__Goal__
Collect every line of the data below that contains the word "screenshot".

__Material shown__
----------

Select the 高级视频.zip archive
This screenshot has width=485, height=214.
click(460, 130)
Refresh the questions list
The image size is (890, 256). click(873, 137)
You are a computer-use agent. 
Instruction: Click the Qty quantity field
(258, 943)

----------

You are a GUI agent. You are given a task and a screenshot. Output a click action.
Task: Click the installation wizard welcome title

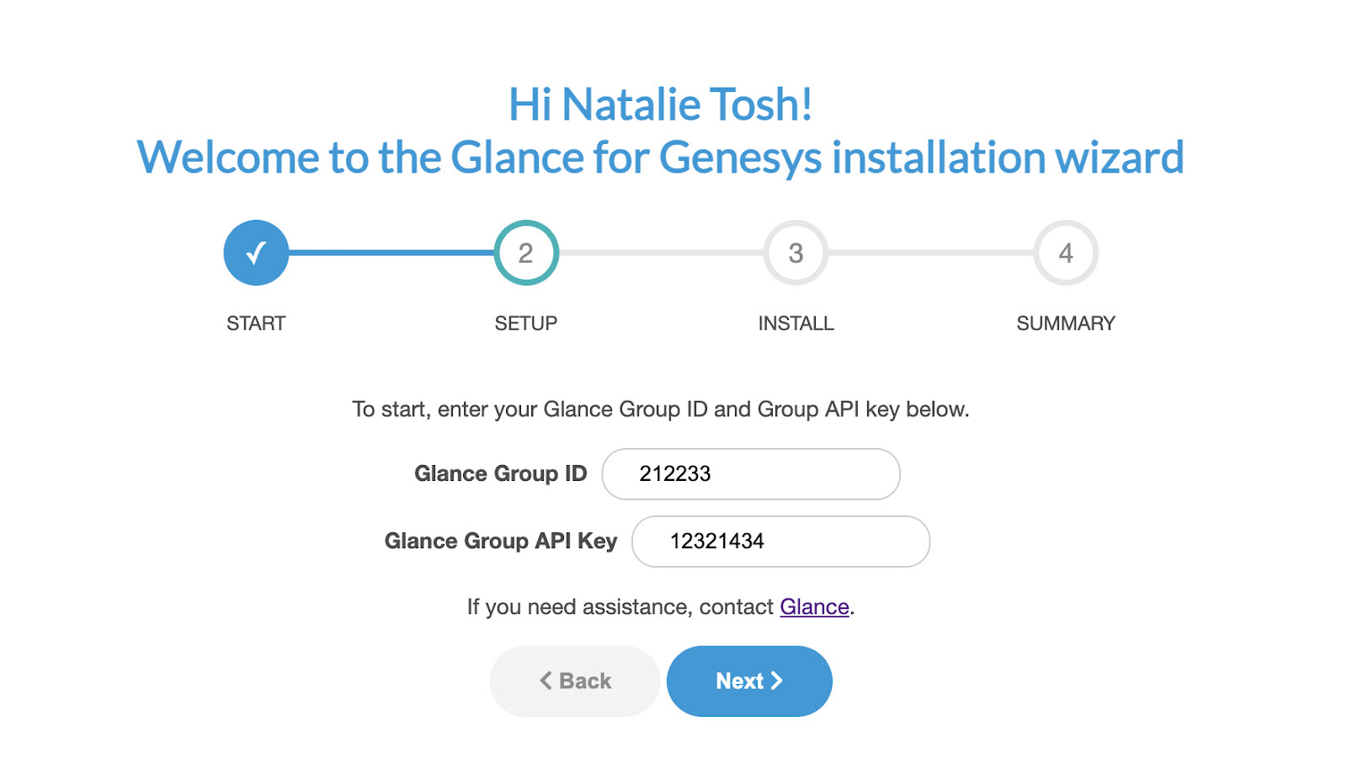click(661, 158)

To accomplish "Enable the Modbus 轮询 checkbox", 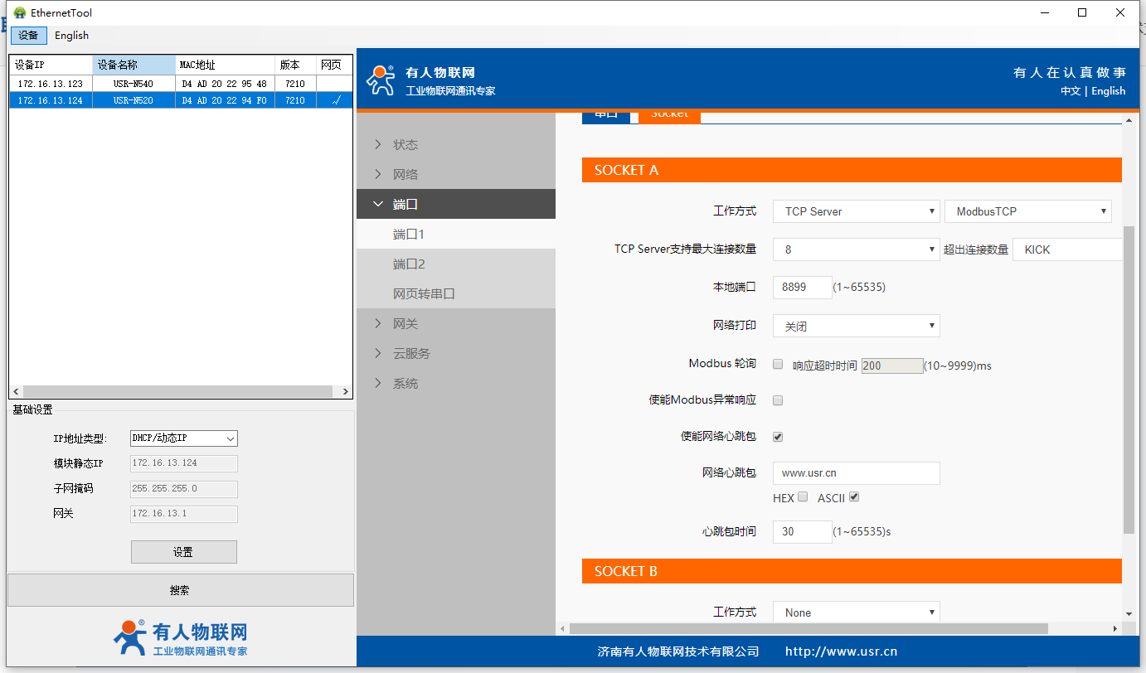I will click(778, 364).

----------

__Result below__
This screenshot has width=485, height=214.
You are a GUI agent. You are given a task and a screenshot. Output a click action.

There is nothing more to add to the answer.